**Blocco di testo**.
********

I passaggi chiave del nuovo volume sono stati pubblicati domenica in esclusiva dal quotidiano francese Le Figaro. Qui di seguito pubblichiamo una traduzione non ufficiale in italiano di alcuni brani così come riportati in lingua inglese da Diane Montagna su LifeSiteNews. I brani tratti dall’introduzione e dalla conclusione del libro sono stati scritti congiuntamente da Benedetto XVI e dal Cardinale Sarah. Dell’anticipazione di stampa abbiamo parlato ieri.
NON POSSO TACERE
Negli ultimi mesi, mentre il mondo risuonava del frastuono creato da uno strano sinodo mediatico che stava prendendo il sopravvento sul vero sinodo, ci siamo incontrati. Ci siamo scambiati idee e preoccupazioni. Abbiamo pregato e meditato in silenzio. Ognuno dei nostri incontri ci ha dato un senso di conforto e di calma. Le nostre riflessioni in modi diversi ci hanno portato a scambiarci lettere. La somiglianza delle nostre preoccupazioni e la convergenza delle nostre conclusioni ci ha portati a mettere il frutto del nostro lavoro e della nostra amicizia spirituale a disposizione di tutti i fedeli, sull’esempio di sant’Agostino. Infatti, come lui possiamo affermare: “Silere non possum! Non posso tacere! So quanto sarebbe pernicioso il silenzio per me. Non voglio infatti crogiolarmi negli onori ecclesiastici, ma credo che sarà a Cristo, il primo dei Pastori, che dovrò rendere conto delle pecore affidate alle mie cure. Non posso tacere né rivendicare l’ignoranza”. (…) Lo facciamo in uno spirito di amore per l’unità della Chiesa. Se l’ideologia divide, la verità unisce i cuori. Lo studio della dottrina della salvezza non può che unire la Chiesa attorno al suo divino Maestro. Lo facciamo in uno spirito di carità.

********

**Materiale fornito**.

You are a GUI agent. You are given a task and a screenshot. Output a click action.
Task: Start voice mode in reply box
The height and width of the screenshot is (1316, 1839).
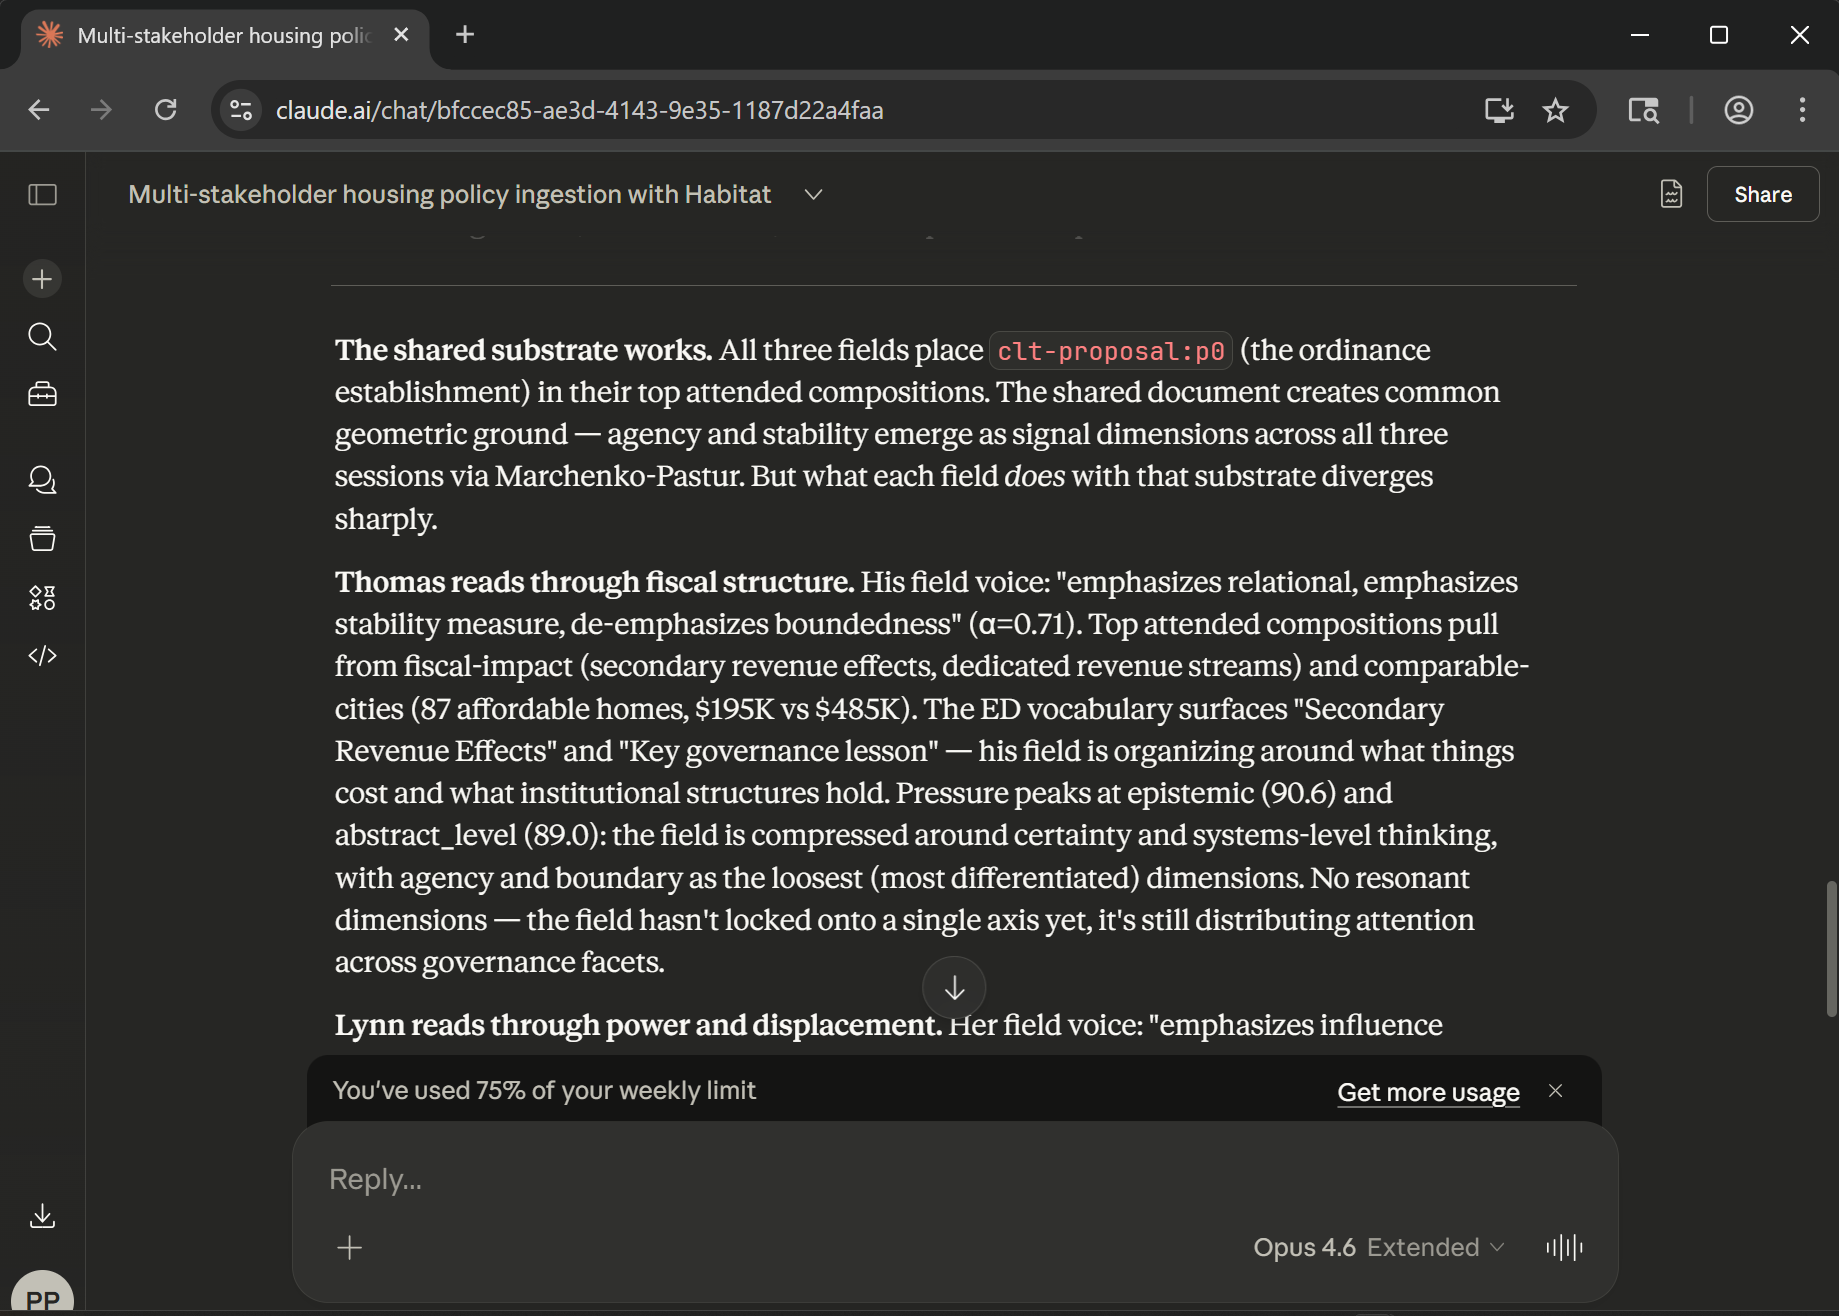pyautogui.click(x=1564, y=1247)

********

**Esercizi**.
1 - Elenca tutte le persone chiamate per nome nel blocco di testo.
2 - Riporta il passo del blocco di testo che va da "I passaggi chiave" fino a "abbiamo parlato ieri.", sostituendo "quotidiano" con "giornale".

**Risposte complete**.
1 -
- Diane Montagna
- Benedetto XVI
- il Cardinale Sarah
- sant'Agostino
- Cristo

2 -
I passaggi chiave del nuovo volume sono stati pubblicati domenica in esclusiva dal giornale francese Le Figaro. Qui di seguito pubblichiamo una traduzione non ufficiale in italiano di alcuni brani così come riportati in lingua inglese da Diane Montagna su LifeSiteNews. I brani tratti dall’introduzione e dalla conclusione del libro sono stati scritti congiuntamente da Benedetto XVI e dal Cardinale Sarah. Dell’anticipazione di stampa abbiamo parlato ieri.